*Task instructions*.
Give back exactly the lines of the data below, starting with the line that has "958x766 pixels. At" and going on through the line that has "The height and width of the screenshot is (1100, 1092).".

*Data extracted from a collection*.
▼
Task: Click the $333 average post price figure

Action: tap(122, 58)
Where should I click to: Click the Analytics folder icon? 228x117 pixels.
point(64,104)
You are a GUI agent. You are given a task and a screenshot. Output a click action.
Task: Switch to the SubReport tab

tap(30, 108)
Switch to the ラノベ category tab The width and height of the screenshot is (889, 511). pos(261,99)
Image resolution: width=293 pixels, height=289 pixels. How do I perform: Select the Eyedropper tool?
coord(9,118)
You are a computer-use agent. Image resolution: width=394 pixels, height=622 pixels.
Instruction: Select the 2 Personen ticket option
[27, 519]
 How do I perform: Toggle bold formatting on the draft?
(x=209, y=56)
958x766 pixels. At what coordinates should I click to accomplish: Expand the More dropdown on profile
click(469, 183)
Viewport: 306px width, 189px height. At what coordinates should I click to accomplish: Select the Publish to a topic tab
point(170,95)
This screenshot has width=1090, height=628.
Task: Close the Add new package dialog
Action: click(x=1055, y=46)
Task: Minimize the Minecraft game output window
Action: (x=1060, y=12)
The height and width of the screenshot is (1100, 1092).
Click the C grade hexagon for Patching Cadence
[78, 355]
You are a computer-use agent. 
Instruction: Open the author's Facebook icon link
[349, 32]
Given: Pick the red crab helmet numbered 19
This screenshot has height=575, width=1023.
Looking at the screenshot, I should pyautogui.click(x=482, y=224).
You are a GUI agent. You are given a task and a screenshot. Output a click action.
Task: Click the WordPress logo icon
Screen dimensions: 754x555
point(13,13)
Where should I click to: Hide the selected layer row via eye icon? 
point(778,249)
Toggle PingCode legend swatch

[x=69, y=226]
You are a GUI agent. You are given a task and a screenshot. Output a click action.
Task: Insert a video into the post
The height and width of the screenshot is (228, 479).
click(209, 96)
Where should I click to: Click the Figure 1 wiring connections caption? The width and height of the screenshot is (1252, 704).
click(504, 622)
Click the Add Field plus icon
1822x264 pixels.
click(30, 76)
▲
*Task response*.
958x766 pixels. At what coordinates should I click to accomplish: Expand the More dropdown on profile
click(469, 183)
Viewport: 306px width, 189px height. At what coordinates should I click to accomplish: Select the Publish to a topic tab
point(170,95)
This screenshot has width=1090, height=628.
Task: Close the Add new package dialog
Action: click(x=1055, y=46)
Task: Minimize the Minecraft game output window
Action: (x=1060, y=12)
The height and width of the screenshot is (1100, 1092).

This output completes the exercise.